Inputs / Outputs. Data schemas, types, and formats. For a Python function: the argument types and the return type. For an API: the request body schema and the response structure. Be precise — “a DataFrame” is not specific enough; “a pandas DataFrame with columns customer_id (str), tenure_months (int), monthly_spend (float)” is.
Behavior. What the component does, step by step. This is not pseudocode, but it’s close. Describe the logic at a level where an engineer could implement it without guessing.
Constraints. What the component must not do. Performance requirements. External dependencies and their versions. Compatibility requirements with other parts of the system.
Acceptance criteria. The conditions under which you’ll call this done. Each criterion must be testable. “Fast” is not a criterion. “Processes 100,000 rows in under 3 seconds on a standard laptop” is.
Here’s a minimal spec for a feature engineering function in a churn prediction model:
## Goal
Bin the `tenure_months` column into four labeled categories for use as a
categorical feature in the churn model. Avoids treating tenure as linear
when the relationship with churn is non-linear in our data.
## Inputs / Outputs
Input: pandas DataFrame with a `tenure_months` column (int, non-negative).
Output: the same DataFrame with a new column `tenure_bucket` (str, categorical).
## Behavior
1. Apply the following fixed bins: 0–6 months → "new", 7–24 → "growing",
25–60 → "established", 61+ → "mature".
2. Bins are closed on the right (i.e., 6 maps to "new", 7 maps to "growing").
3. The original `tenure_months` column is preserved unchanged.
4. The function must be stateless — no fitting step, same bins every call.
## Constraints
- Python 3.11+, pandas 2.x
- No external dependencies beyond pandas
- Must work inside a sklearn Pipeline (implements fit/transform interface)
## Acceptance Criteria
- [ ] Given a DataFrame with tenure_months [0, 6, 7, 24, 25, 60, 61, 120],
the output tenure_bucket values are
["new", "new", "growing", "growing", "established", "established", "mature", "mature"].
- [ ] Given a DataFrame with no rows, the function returns an empty DataFrame
with the tenure_bucket column present.
- [ ] The function raises ValueError if tenure_months contains negative values.
Short.
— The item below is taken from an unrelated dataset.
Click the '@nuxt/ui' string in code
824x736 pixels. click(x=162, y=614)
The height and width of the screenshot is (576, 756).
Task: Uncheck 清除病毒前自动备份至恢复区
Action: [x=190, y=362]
Concrete. Reviewable in two minutes.
When Is SDD Better?
SDD adds overhead. Writing a spec, reviewing it, then implementing to it takes more time than just prompting Claude directly. For small tasks, that overhead isn’t worth it.
SDD pays off when one or more of these is true:
- The task is large — more than roughly two hours of implementation work
- Multiple people need to agree on what gets built before work starts
- The output has a data contract: an API response schema, a model input format, a file format that other code depends on
- You’ll need to reproduce or extend this work in a future session
- The work spans multiple Claude sessions, where context from session one won’t carry to session two
A one-liner like @src/utils.py add a type hint to this function doesn’t need a spec. “Build a feature store integration for our training pipeline” does.
Tip
If you’re unsure whether a task needs a spec, ask yourself: could two different engineers read this prompt and build the same thing? If the answer is no, write a spec.